§ Task goal
What is needed here is an exact repetition of the records below, beginning at the line that has "You are a computer-use" and stopping after the line that has "This screenshot has width=1512, height=803.".

§ Material shown
━━━━━━━━

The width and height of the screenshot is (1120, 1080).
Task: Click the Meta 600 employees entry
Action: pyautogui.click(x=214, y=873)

━━━━━━━━

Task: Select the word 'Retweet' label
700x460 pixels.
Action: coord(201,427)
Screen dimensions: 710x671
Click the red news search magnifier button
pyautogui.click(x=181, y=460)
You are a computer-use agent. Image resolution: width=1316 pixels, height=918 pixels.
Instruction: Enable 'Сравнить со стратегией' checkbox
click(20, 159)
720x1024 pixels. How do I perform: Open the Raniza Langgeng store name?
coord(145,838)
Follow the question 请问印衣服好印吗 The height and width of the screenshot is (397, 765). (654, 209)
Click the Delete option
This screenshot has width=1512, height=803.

━━━━━━━━

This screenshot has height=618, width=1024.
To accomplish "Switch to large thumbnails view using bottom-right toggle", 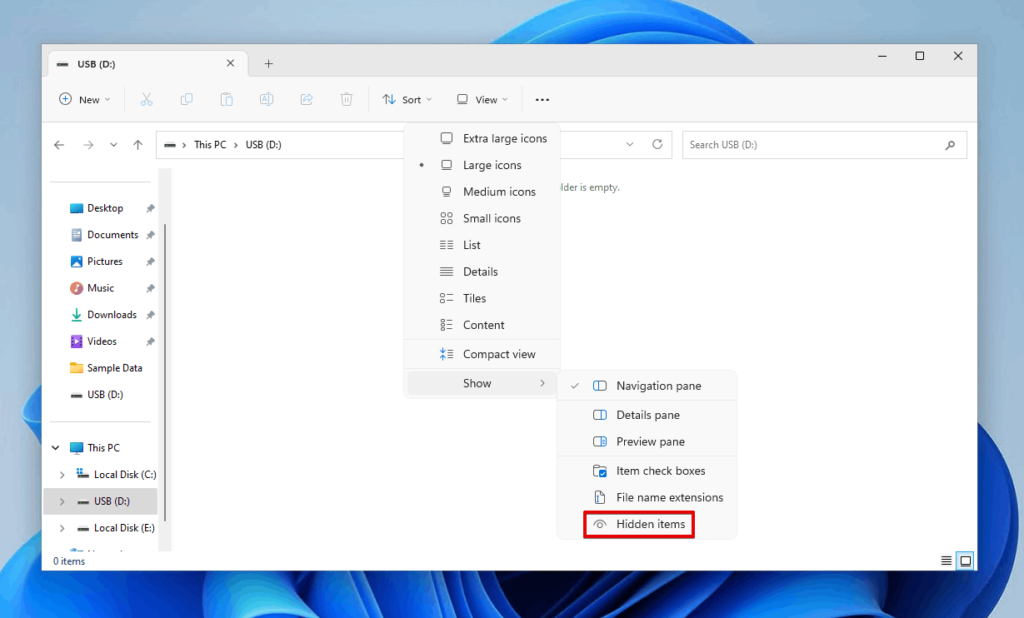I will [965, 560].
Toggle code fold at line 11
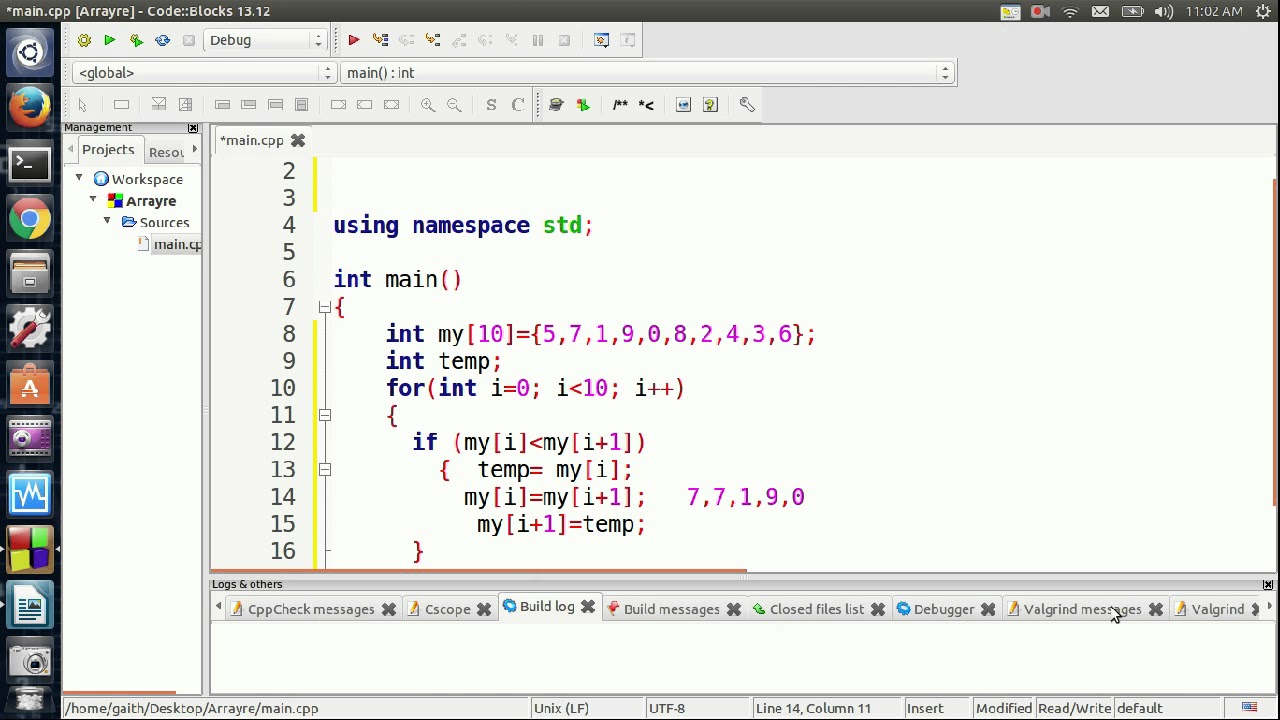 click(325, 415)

━━━━━━━━

§ Exercise response
You are a computer-use agent. Image resolution: width=1316 pixels, height=918 pixels.
Instruction: Enable 'Сравнить со стратегией' checkbox
click(20, 159)
720x1024 pixels. How do I perform: Open the Raniza Langgeng store name?
coord(145,838)
Follow the question 请问印衣服好印吗 The height and width of the screenshot is (397, 765). (654, 209)
Click the Delete option
This screenshot has width=1512, height=803.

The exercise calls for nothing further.